Combined SG&A and R&D expenses were $876 million in the first quarter of 2010, compared to $906 million in the prior quarter and $837 million in the year-ago quarter.  Combined operating expenses, as a percentage of sales, were 37.7% vs. 35.1% in the prior quarter, and 50.5% in the year-ago quarter.

Related to the Company's cost-realignment initiatives, ST posted first quarter restructuring and impairment charges of $33 million, of which $25 million were related to ST-Ericsson. ST posted restructuring and impairment charges of $96 million and $56 million in the prior quarter and year-ago period, respectively.

Revenues and Operating Results by Product Segment

The following table provides a breakdown of revenues and operating results by product segment.

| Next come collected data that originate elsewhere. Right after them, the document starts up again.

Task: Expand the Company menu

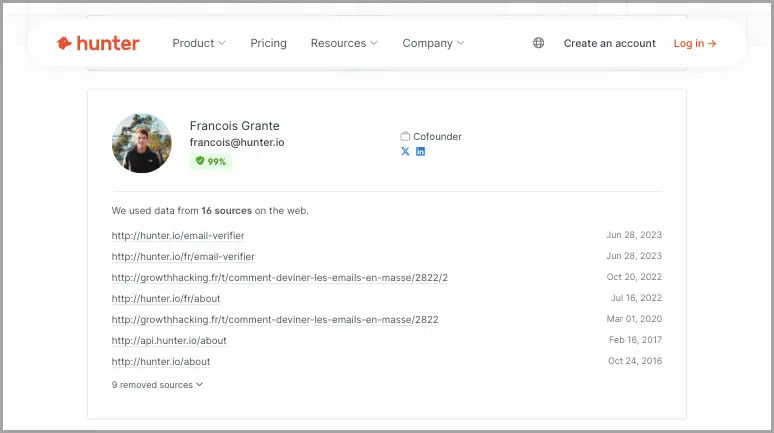Action: (433, 43)
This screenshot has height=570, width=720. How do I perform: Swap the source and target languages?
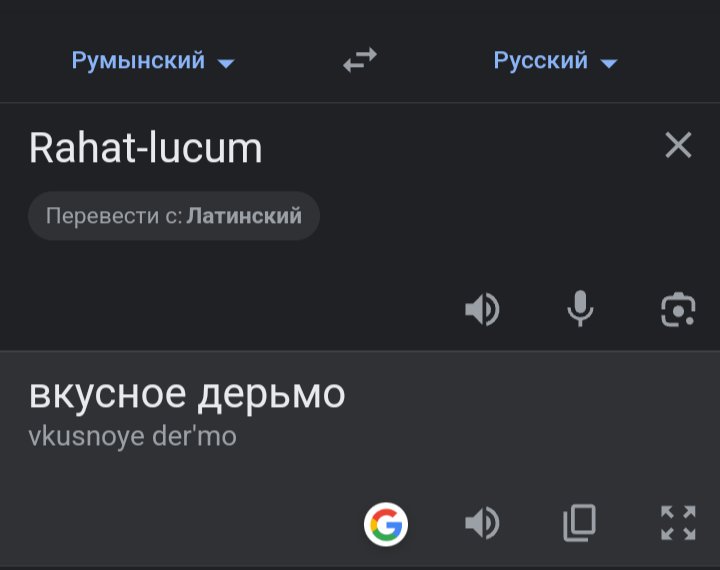coord(360,61)
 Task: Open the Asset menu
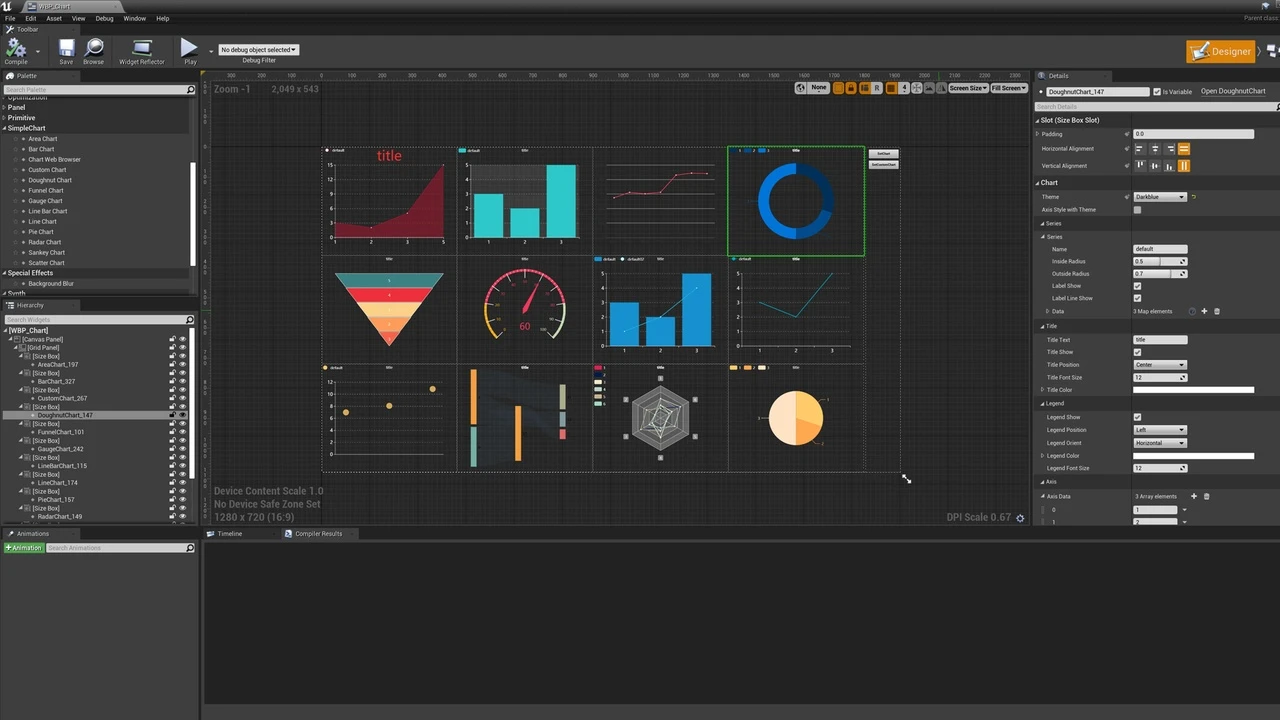tap(54, 18)
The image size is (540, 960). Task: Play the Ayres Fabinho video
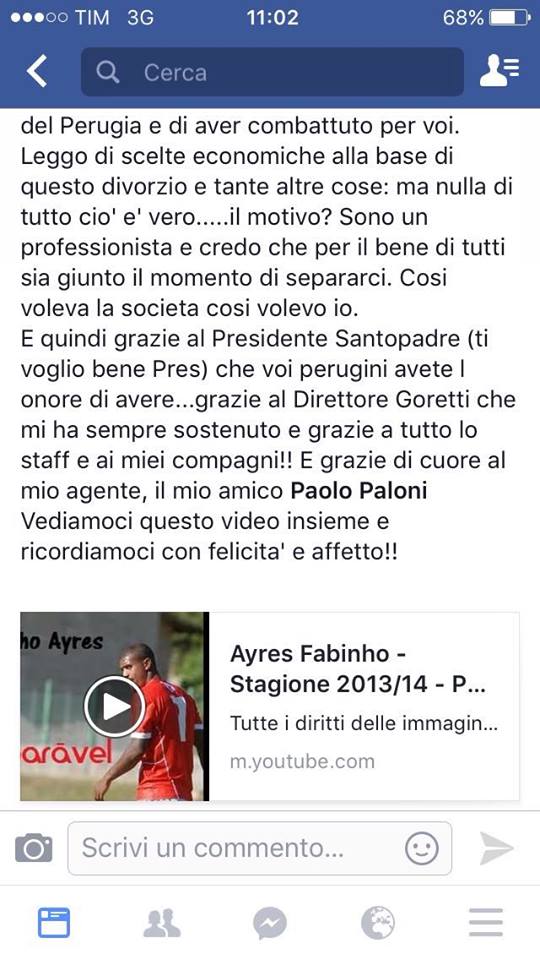click(114, 707)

Unused capacity charges are reflected in the segment "Others" in the respective quarters.  


Operating Segment
(In Million US$)

Q1 2010
Net
Revenues

Q1 2010
Operating
Income
(Loss)

Q4 2009
Net
Revenues

Q4 2009
Operating
Income
(Loss)

Q1 2009
Net
Revenues

Q1 2009
Operating
Income
(Loss)

ACCI (a)

909

48

980

62

620

(28)

IMS (a)

811

92

871

85

506

5

Wireless (b)

587

(116)

712

(48)

518

(107)

Others (c)(d)

18

(44)

20

(105)

16

(263)

TOTAL

2,325

(20)

2,583

(6)

1,660

(393)

(a)Reflecting the transfer of a small business unit from ACCI to IMS, the Company has reclassified prior period revenues and operating income results of ACCI and IMS.

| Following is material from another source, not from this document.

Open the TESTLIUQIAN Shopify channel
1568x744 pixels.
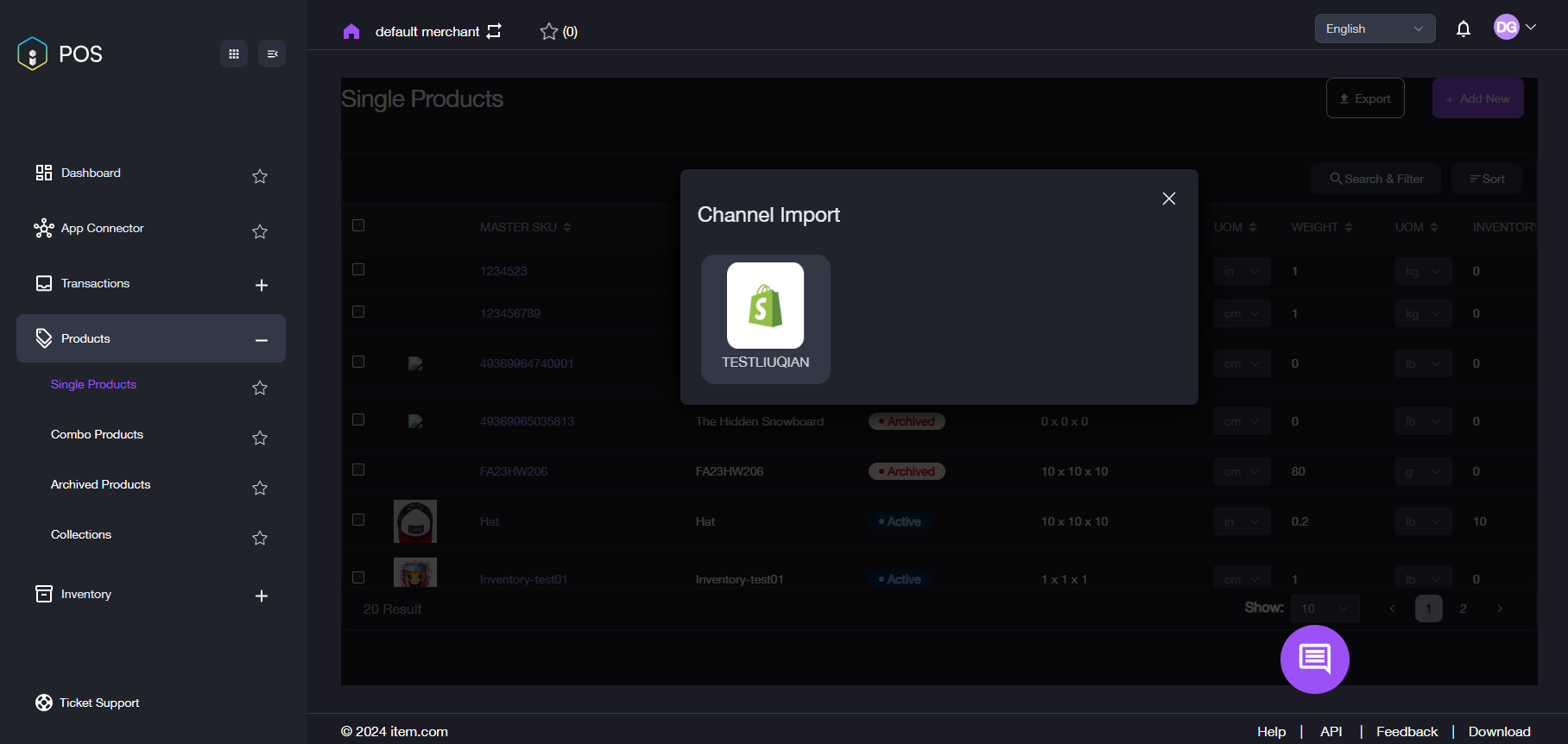tap(765, 318)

(b) As of February 3, 2009, "Wireless" includes the portion of sales and operating results of the ST-Ericsson joint venture as consolidated in the Company's revenues and operating results, as well as other items affecting operating results related to the wireless business.

(c) Net revenues of "Others" includes revenues from sales of Subsystems, assembly services and other revenues.

(d) Operating income (loss) of "Others" includes items such as unused capacity charges, impairment, restructuring charges, and other related closure costs, start-up and phase-out costs, and other unallocated expenses such as: strategic or special research and development programs, certain corporate-level operating expenses, patent claims and litigations, and the other costs that are not allocated to product groups, as well as operating earnings or losses of the Subsystems and Other Products Group. "Others" includes $1 million, $13 million and $139 million of unused capacity charges in the first quarter of 2010 and fourth and first quarters of 2009, respectively; and $33 million, $96 million and $56 million of impairment and restructuring charges in the first quarter of 2010 and fourth and first quarters of 2009, respectively.




ACCI (Automotive/Consumer/Computer/Communication Infrastructure Product Groups) first quarter net revenues increased 47% year-over-year to $909 million, mainly driven by automotive, set-top box and computer peripherals products and continued improvement in industry conditions. ACCI posted operating income of $48 million, compared to income of $62 million in the prior quarter and a loss of $28 million in the year-ago quarter. First quarter ACCI operating margin was 5.3%.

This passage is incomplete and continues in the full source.